[Stored items]

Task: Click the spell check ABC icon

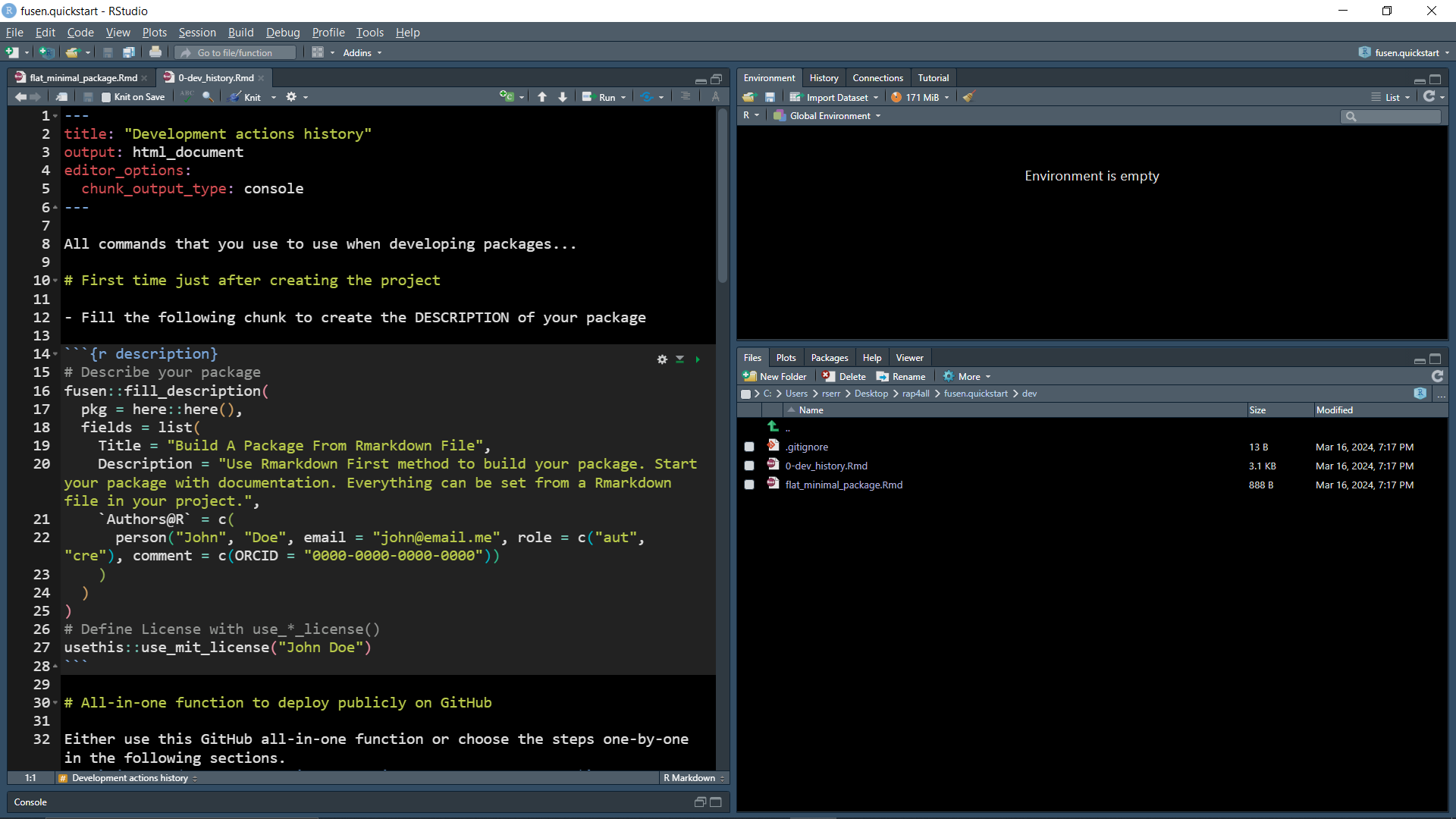Action: [x=187, y=96]

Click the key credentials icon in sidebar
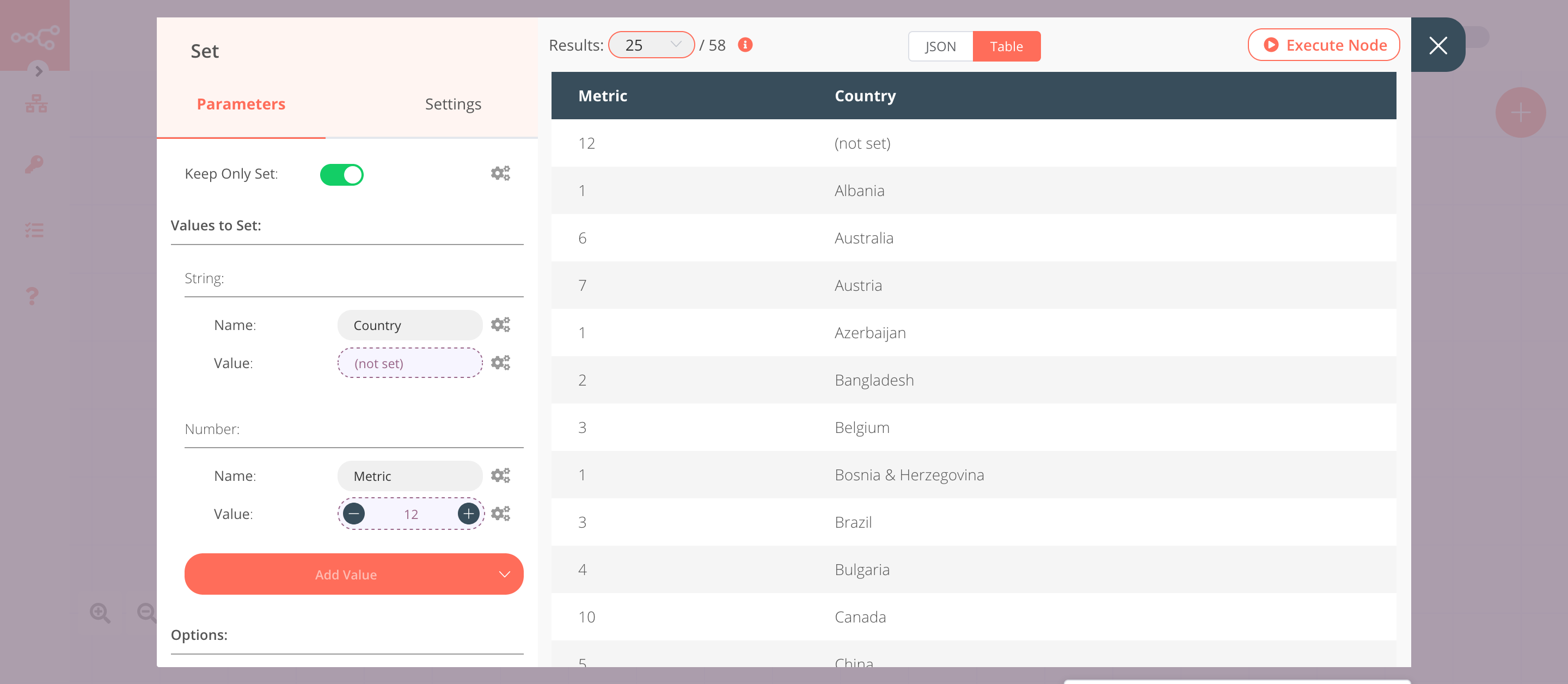point(35,164)
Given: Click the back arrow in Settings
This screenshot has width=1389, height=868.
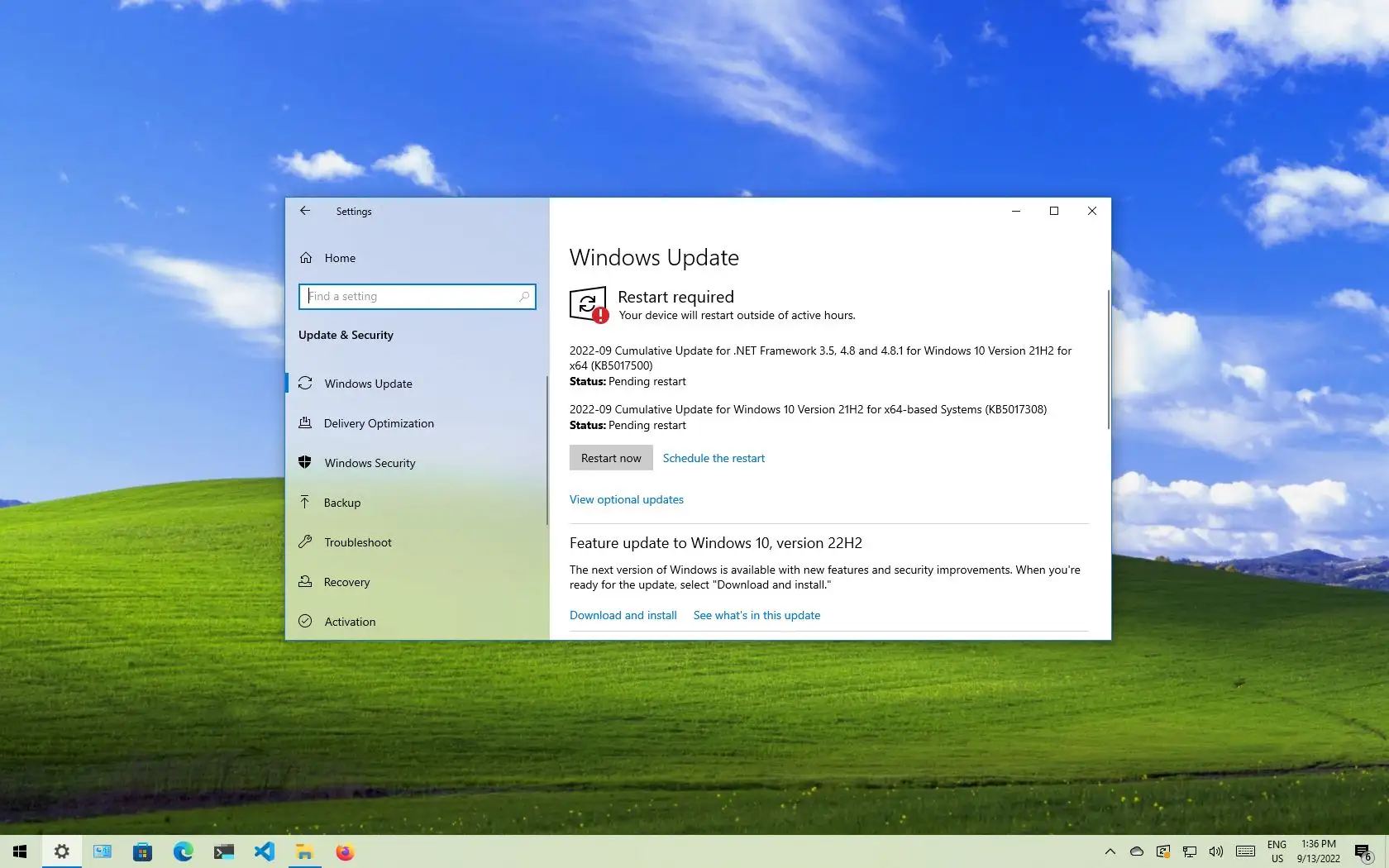Looking at the screenshot, I should click(305, 211).
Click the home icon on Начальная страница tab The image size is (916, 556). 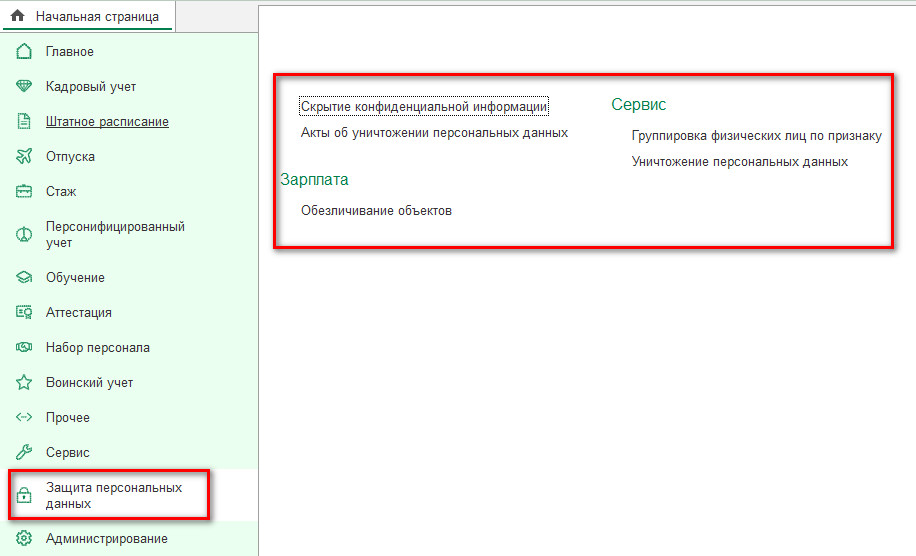(17, 16)
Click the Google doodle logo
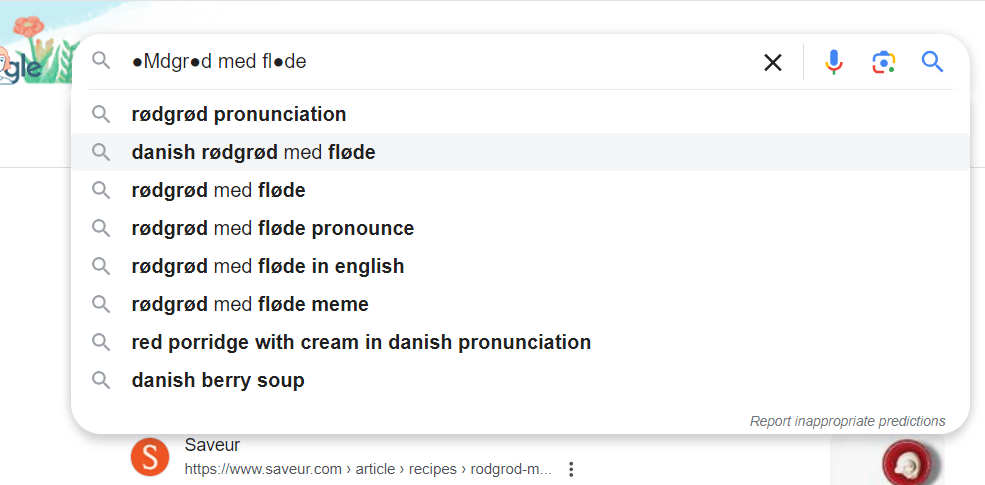This screenshot has height=485, width=985. [30, 55]
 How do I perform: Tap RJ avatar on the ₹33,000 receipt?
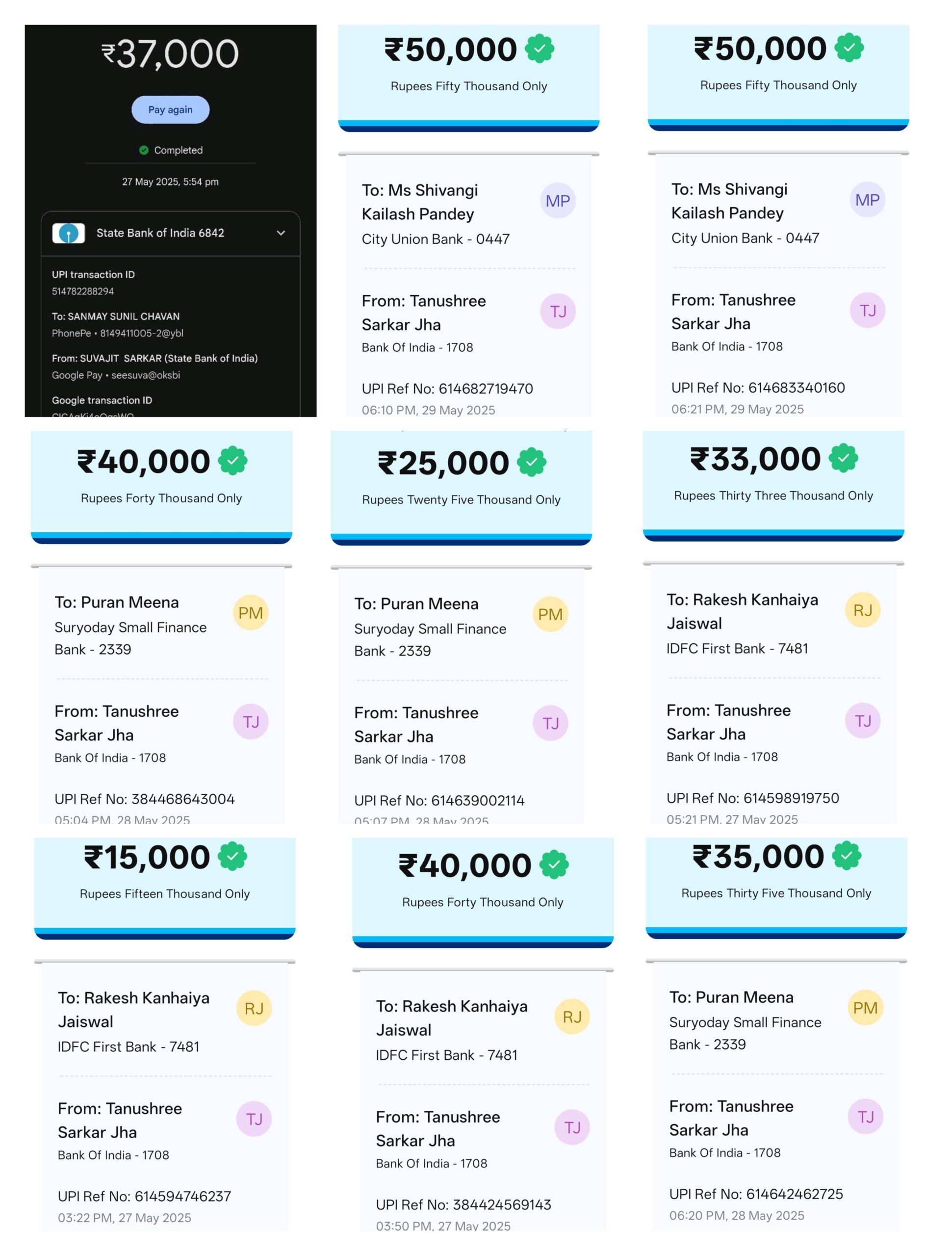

» Your instructions: Format the lines from the one containing "Click the Google doodle logo" through the end of the stored items as a numbered list, skipping blank lines and leaving out the pictures.

» Response to this task:
1. Click the Google doodle logo
2. This screenshot has height=485, width=985. [30, 55]
3.  How do I perform: Tap RJ avatar on the ₹33,000 receipt?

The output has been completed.